Prosecution: Democrat says Trump’s lawyers misrepresented the scientist’s argument

House accountability leaders spent much of the opening session undermining one of the most important arguments of former President Donald J. Trump’s attorneys: that the lawsuit itself is unconstitutional.

Democrats stated early on that the president can be brought to justice even if they commit crimes in office, even if they no longer serve. This power, they say, is necessary to hold presidents accountable for violations committed in their last weeks and to avoid responsibility by resigning.

Most jurists, including some leading Conservatives, agree that a former president can be brought to justice even after he leaves the Senate, a point that Democrats have captured in their remarks. Colorado representative Joe Neguse noted that Brian Kalt, a lawyer who has been cited several times by Trump’s attorneys, has publicly disputed the portrayal of a legal journal article on the subject of persecution of former officials.

“Very badly they falsify what I wrote” tweeted Mr. Kalt, Professor of Law at Michigan State University. “My article presented all the evidence I found on both sides, so they had to use a lot of things fairly. They didn’t have to be that way and they were misleading.

Mr. Trump’s attorneys cite Mr. Kalt’s article 15 times in their presentation on defense of prosecution. His work is an exhaustive analysis of accountability after leaving office, which ultimately concludes that there is a well-founded historical, legal, and constitutional basis for such action. Last month, Mr Kalt was one of more than 170 constitutional scholars who signed a letter arguing that the former president could be convicted in a prosecution proceeding even though he was no longer in office.
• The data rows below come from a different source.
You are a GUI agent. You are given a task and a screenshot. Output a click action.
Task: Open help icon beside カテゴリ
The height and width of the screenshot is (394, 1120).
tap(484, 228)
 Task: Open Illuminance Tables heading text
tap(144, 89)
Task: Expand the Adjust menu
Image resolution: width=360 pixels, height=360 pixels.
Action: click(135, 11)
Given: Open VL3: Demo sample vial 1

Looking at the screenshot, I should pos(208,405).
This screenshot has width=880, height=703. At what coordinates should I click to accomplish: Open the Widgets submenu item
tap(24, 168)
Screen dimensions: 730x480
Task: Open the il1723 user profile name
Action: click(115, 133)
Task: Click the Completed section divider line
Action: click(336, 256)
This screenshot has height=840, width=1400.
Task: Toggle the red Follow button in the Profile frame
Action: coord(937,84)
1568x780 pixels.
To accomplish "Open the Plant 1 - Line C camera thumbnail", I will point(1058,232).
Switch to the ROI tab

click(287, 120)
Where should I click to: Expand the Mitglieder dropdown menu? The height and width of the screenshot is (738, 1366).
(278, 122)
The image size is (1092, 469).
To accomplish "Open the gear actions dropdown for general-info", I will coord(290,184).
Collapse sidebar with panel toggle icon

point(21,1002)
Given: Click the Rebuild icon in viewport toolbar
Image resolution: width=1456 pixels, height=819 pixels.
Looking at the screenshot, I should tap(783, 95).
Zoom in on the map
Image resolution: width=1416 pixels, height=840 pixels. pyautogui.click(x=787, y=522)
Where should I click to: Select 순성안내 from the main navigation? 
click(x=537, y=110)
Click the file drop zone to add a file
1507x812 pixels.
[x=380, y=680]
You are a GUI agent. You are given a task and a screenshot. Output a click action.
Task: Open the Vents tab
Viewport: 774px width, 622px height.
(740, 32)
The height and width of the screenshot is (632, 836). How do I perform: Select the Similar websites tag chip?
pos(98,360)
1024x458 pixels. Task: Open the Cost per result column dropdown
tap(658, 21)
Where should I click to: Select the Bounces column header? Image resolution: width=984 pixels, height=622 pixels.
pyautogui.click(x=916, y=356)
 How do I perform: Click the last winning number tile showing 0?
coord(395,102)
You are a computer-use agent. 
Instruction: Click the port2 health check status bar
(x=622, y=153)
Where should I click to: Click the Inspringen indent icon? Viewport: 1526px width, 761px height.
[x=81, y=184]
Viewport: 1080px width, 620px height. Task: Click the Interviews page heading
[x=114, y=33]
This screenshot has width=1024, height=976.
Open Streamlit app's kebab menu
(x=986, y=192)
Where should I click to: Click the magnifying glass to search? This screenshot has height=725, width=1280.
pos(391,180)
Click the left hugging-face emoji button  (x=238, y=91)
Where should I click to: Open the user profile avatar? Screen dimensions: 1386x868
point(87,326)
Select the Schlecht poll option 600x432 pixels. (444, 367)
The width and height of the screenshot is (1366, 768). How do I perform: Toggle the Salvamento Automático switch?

“Professor Kalt’s position – which they should have known because it is quoted briefly in the article – is that removal” is not the only end to prosecution, “said Mr. Neguse. “

“This key constitutional scholar, relied on by President Trump, has laid the groundwork for it,” Mr. Neguse told the Senate.

Almost all Senate Republicans voted in the proceedings last month, arguing that the constitution forbids bringing a former president to justice. The decision, which focuses on the process, will allow Republicans and the president’s lawyers to avoid the narrower political issue of Mr. Trump’s role in inciting the January 6 attack on the Capitol.